4. Aunado a lo anterior, la actora sin motivo aparente, omitió formular recurso de reposición2 contra el auto atacado por esta senda, medio de defensa que resultaba pertinente para controvertir tal providencia, no siendo la tutela el instrumento para corregir su negligencia.
Así las cosas, no es dable acudir a este trámite excepcional, por cuanto no es vía paralela o sustituta de los instrumentos ordinarios o extraordinarios de refutación judicial, ni es senda para superar la incuria procesal.
Al respecto, esta Sala indicó:
“(…) [D]e modo que “si incurrió en pigricia y desperdició las diferentes oportunidades procesales, es inadmisible la pretensión de recurrir tal actuación por esta vía extraordinaria o de tratar de recuperar mediante [este resguardo] tal posibilidad, puesto que no ha sido diseñado para rescatar términos derrochados, -pues los mismos son perentorios e improrrogables, tal y como lo prevé el artículo 118 del Código de Procedimiento Civil-, ni para establecer una paralela forma de control de las actuaciones judiciales, circunstancia que, acorde con reiterada jurisprudencia, impide la intervención del Juez constitucional en tanto no está dentro de la órbita de su competencia suplir la incuria, los desaciertos o descuidos de las partes en el ejercicio de sus facultades, cargas, o deberes procesales, pues esa no es la finalidad para la cual se instituyó la tutela (…)”3.

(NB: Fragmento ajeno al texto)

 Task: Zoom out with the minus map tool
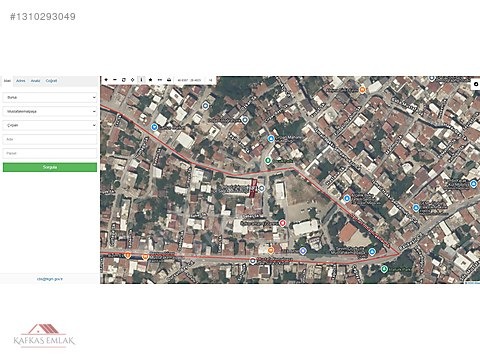pos(115,80)
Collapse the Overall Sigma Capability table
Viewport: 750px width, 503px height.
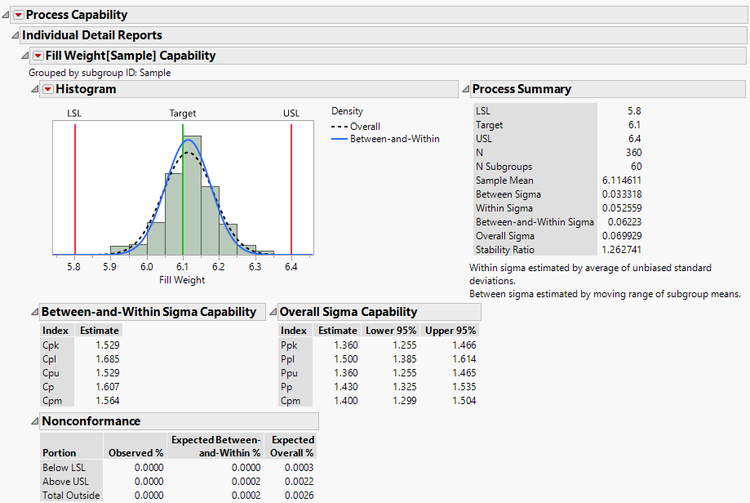click(x=273, y=312)
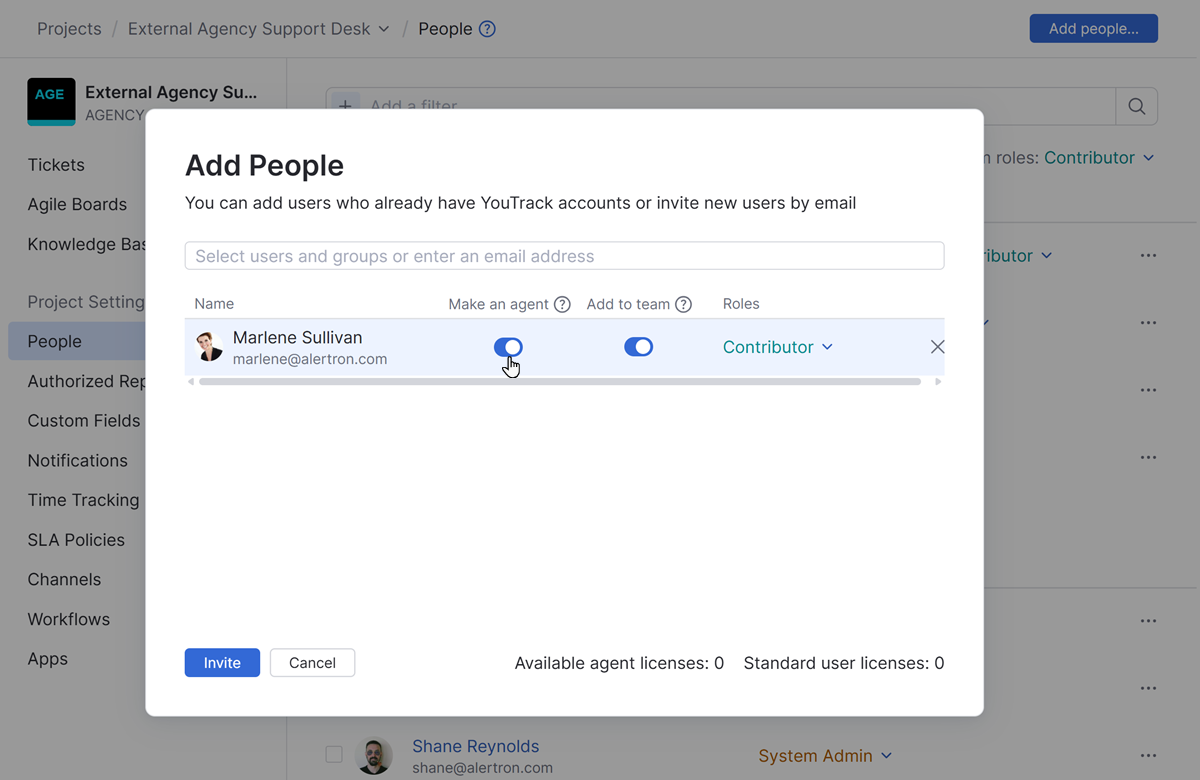The width and height of the screenshot is (1200, 780).
Task: Cancel the Add People dialog
Action: pos(312,663)
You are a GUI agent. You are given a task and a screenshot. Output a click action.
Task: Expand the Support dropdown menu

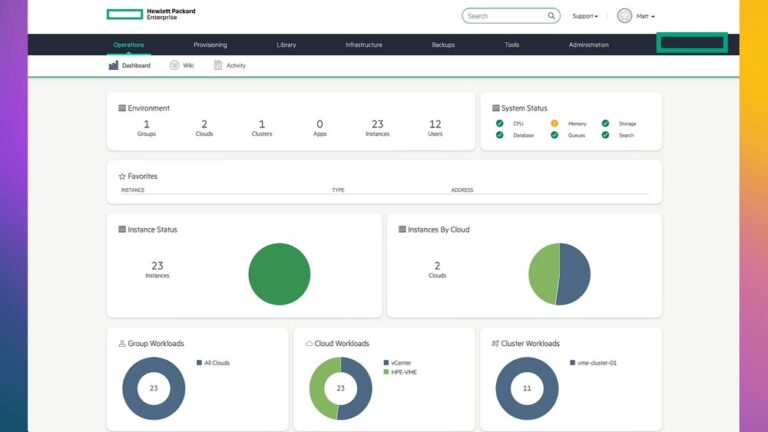click(x=585, y=16)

Esta Corte ha sido enfática al establecer:
“(…) [C]uando hay [negligencia] de las partes en el empleo de las defensas frente a las decisiones judiciales, es vedado para el Juez de tutela penetrar en las cuestiones procedimentales que informan los trámites respectivos, pues a este amparo, eminentemente subsidiario, sólo es dable acudir cuando no se ha tenido otra posibilidad “judicial” de resguardo; además, si las partes dejan de utilizar los dispositivos de defensa previstos por el orden jurídico, – como aquí ocurrió -, quedan sujetas a las consecuencias de las determinaciones que le sean adversas, que serían el fruto de su propia incuria (…)”4.

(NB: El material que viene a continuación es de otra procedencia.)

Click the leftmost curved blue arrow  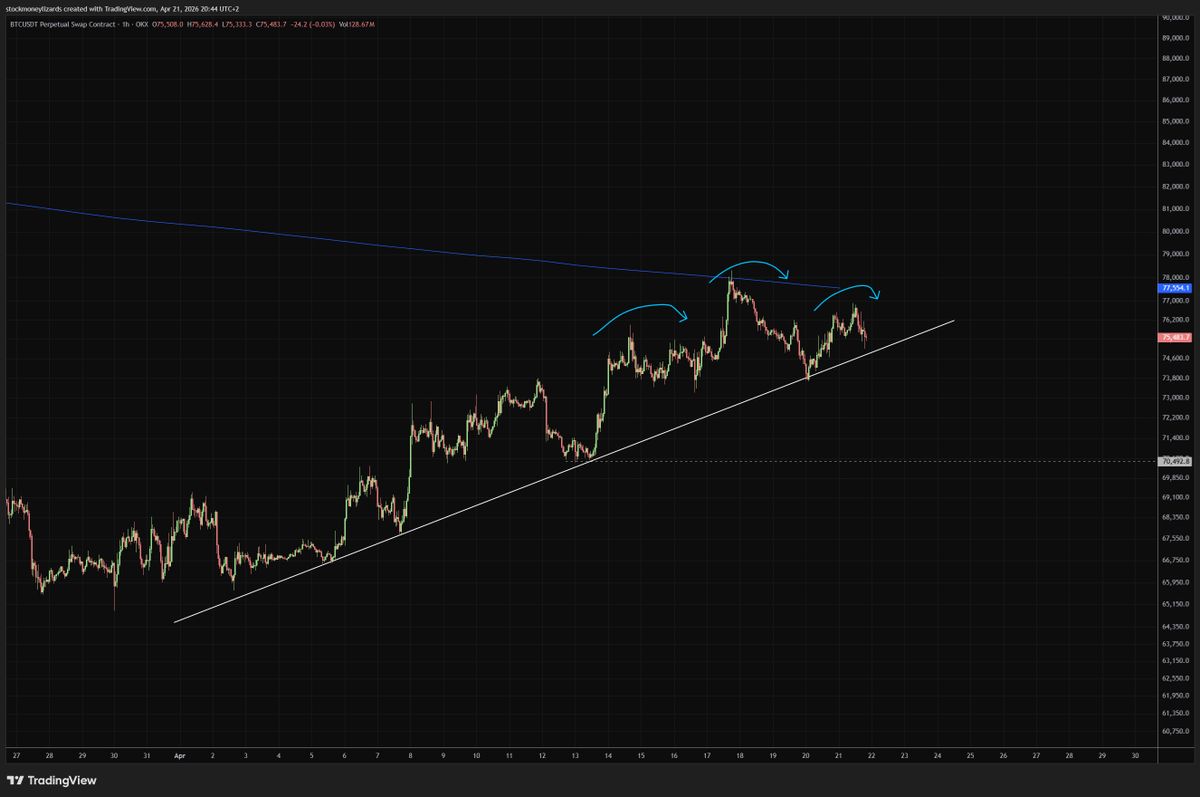point(640,308)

5. Por lo anterior, se revalidará el fallo impugnado.
3. DECISIÓN
En mérito de lo expuesto, la Corte Suprema de Justicia, en Sala de Casación Civil, administrando justicia en nombre de la República y por autoridad de la ley,
RESUELVE:
PRIMERO: CONFIRMAR la sentencia de fecha, contenido y procedencia anotadas.
NOTIFÍQUESE Y CÚMPLASE
LUIS ARMANDO TOLOSA VILLABONA
Presidente de Sala
MARGARITA CABELLO BLANCO
ÁLVARO FERNANDO GARCÍA RESTREPO
FERNANDO GIRALDO GUTIÉRREZ
ARIEL SALAZAR RAMÍREZ
1 CSJ STC 2 de agosto. 2007, rad. 00188-01, reiterada, entre otros pronunciamientos, en aquel de 16 de mayo de 2013, rad. 000103-01.
2 Procedente conforme lo establece el artículo 348 del Código de Procedimiento Civil.
3 CSJ STC 23 de febrero de 2007. rad. 02068-1, reiterada, entre otros pronunciamientos, el 19 de mayo de 2011. rad. 00412-01.
4 CSJ. 26 de enero de 2011, rad. 00027-00; reiterada el 11 de abril de 2012 rad. 00616-00.